Алексей Ремизов - Посолонь
— А мы падшие духи, — прошипел тихоногий, — падшие духи, были мы очень надоедливы, дела не делали, ходили по пятам Бога, ну Бог нас и турнул с неба.
— А мы неверные, мы бывшие ангелы, погнал нас архангел. Сорок дней мы летели, сорок ночей, и кто куда попал, тот там и остался, — ввернул от себя бывший ангел, ни на что не похожий: нос — зарубка коромысла, ноги — завиток бересты, а легок, как шишка хмеля.
— Зверь кот-и-лев есть страшный, усатый… — облизывался забубенный Коровья-нога; дался Коровьей-ноге этот зверь Котылев.
А с весеннею полночью прямо на нечисть шла по весеннему лугу дочка-веснянка, 3овутка.
Стала Зовутка. Звездою рассыпалась ее завивная коса. Моргнула Зовутка зарницей.
И словно громом ударило нечисть.
Из прошлогодней соломы закурлыкал лядащий бес соломин, притрушенный теплой соломой. И откликнулся луг, загудел, и весь берег защелкал и заахал и зааукал, застрекотал лес стрекозою.

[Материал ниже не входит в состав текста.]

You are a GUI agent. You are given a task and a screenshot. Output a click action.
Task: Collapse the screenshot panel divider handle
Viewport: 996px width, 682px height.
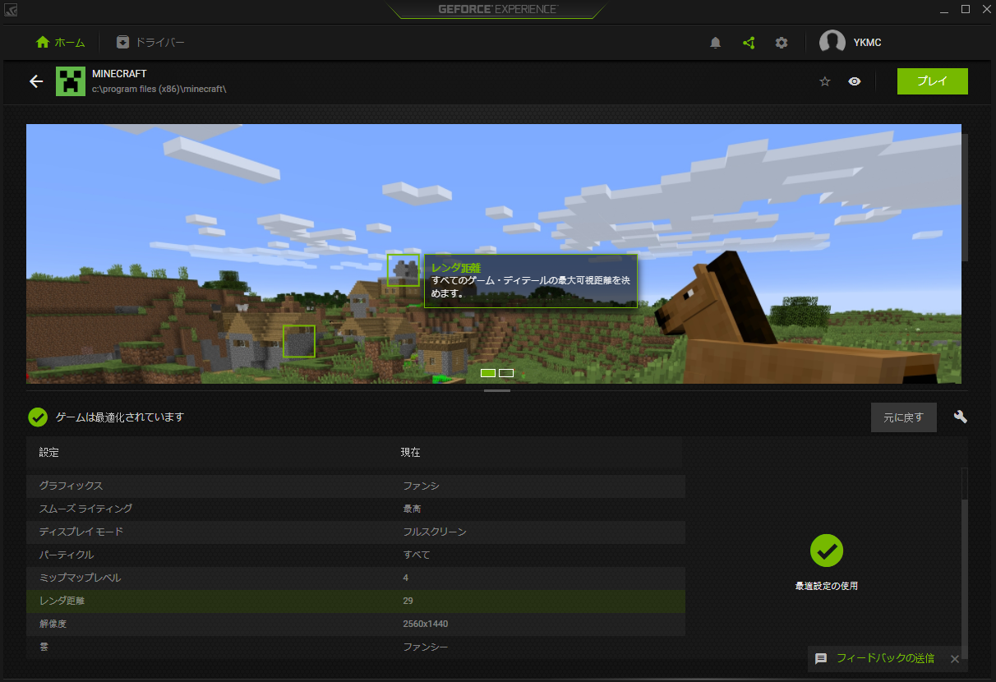coord(497,391)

Пошел хоровод, заиграл, закружился, — ой, хоровод!
Либо копыто, либо рога, либо крыло, либо Бог знает что, а может быть, зверь кот-и-лев, может быть, сам зверь корокодил, что-то, кто-то отдавил волку лапу.
Как вскочит Самоглот, потянул воздух, фыркнул да и был таков.
Алалей и Лейла едва-едва успели от окна отскочить.
Мчался волк, летел Самоглот сломя голову, бежал лесом и полем, и опять лесом и опять полем, через логи, через болота, через овраги и овражки.
Укачивало в волковом брюхе.
Лейла дремала.
— Мне, Алалей, жалко Зовутку.
— Им, Лейла, весело.
— Съест ее зверь корокодил. И как это они нас не заметили?
— Им не до нас.
— А кому же до нас, Алалей?
— Утро придет. Дождемся утра, заснет Самоглот, и мы прямо в окошко на волю.
— Хоть бы утро скорее… Я тебя люблю, Алалей, я тебя очень, очень люблю, Алалей.
И когда пришло утро, вышли Алалей и Лейла из Волкова брюха на волю. И долго бродили они по лесу, по полю и по болоту, много встретилось им всяких напастей и, много узнав всяких диковин, вышли они на тропинку.
Доведет их тропинка до Моря-Океана.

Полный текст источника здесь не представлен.